Gilead Sciences, Inc. announced that the Phase 3 EVOKE-01 study, which evaluated Trodelvy® (sacituzumab govitecan-hziy; SG) against docetaxel in patients with metastatic non-small cell lung cancer (NSCLC) that had previously progressed following platinum-based and checkpoint inhibitor therapy, did not meet its primary endpoint of overall survival (OS).
While the study did not achieve its primary goal, a numerical OS improvement with Trodelvy was observed, including within both squamous and non-squamous histology patient groups. Trodelvy was generally well tolerated, with safety profiles consistent with prior studies and no new safety signals were identified.

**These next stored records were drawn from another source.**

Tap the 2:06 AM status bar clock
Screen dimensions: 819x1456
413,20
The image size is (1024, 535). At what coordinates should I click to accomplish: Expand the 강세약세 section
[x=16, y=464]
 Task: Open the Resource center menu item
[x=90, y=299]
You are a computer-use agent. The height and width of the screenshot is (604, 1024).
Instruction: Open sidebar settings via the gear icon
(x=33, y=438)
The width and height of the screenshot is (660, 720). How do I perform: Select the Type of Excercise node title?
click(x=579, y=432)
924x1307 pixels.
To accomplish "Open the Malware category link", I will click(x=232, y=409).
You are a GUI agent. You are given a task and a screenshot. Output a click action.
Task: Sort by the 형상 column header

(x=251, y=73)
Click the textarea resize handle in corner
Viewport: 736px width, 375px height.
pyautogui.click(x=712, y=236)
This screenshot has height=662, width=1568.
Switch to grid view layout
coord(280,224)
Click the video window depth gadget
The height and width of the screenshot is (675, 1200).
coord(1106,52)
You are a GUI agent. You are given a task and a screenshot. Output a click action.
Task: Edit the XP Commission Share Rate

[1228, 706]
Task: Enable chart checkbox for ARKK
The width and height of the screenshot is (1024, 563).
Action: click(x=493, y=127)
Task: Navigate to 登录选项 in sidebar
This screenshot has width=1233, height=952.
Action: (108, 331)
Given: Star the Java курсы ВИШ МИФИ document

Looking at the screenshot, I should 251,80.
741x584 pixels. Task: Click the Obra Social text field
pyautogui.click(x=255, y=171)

Notably, pre-specified analysis of a sub-group of over 60% of patients non-responsive to last prior anti-PD-(L)1 therapy showed a more than three-month median OS difference favoring Trodelvy. This finding was not formally statistically tested due to lack of alpha control. Conversely, this difference was not exhibited in the sub-group of patients who did respond to their last anti-PD-(L)1 therapy.
Given the high unmet medical need, Gilead intends to further investigate the potential role of Trodelvy for these particular patients and will discuss the trial results with regulators.
Merdad Parsey, MD, PhD, Chief Medical Officer of Gilead Sciences, expressed continued confidence in Trodelvy’s potential for metastatic NSCLC and mentioned the company’s extensive lung cancer clinical development program, including multiple ongoing Phase 3 trials.
Gilead highlighted the ongoing Phase 3 EVOKE-03 study of Trodelvy in combination with pembrolizumab for 1L metastatic PD-L1 high NSCLC, bolstered by promising preliminary data from the Phase 2 EVOKE-02 study presented at the World Conference on Lung Cancer 2023.
Gilead’s broad clinical development program also includes research into domvanalimab, the first Fc-silent investigational anti-TIGIT antibody. Despite available immunotherapies, many patients with metastatic NSCLC will experience cancer progression, with limited options post-progression, especially for those unresponsive to immunotherapy.
Gilead thanked the participating patients, families, investigators, and advocates for their contributions to this research. Trodelvy, as a Trop-2-directed antibody-drug conjugate (ADC), has already shown survival benefits in two different cancer types and continues to be a subject of extensive research.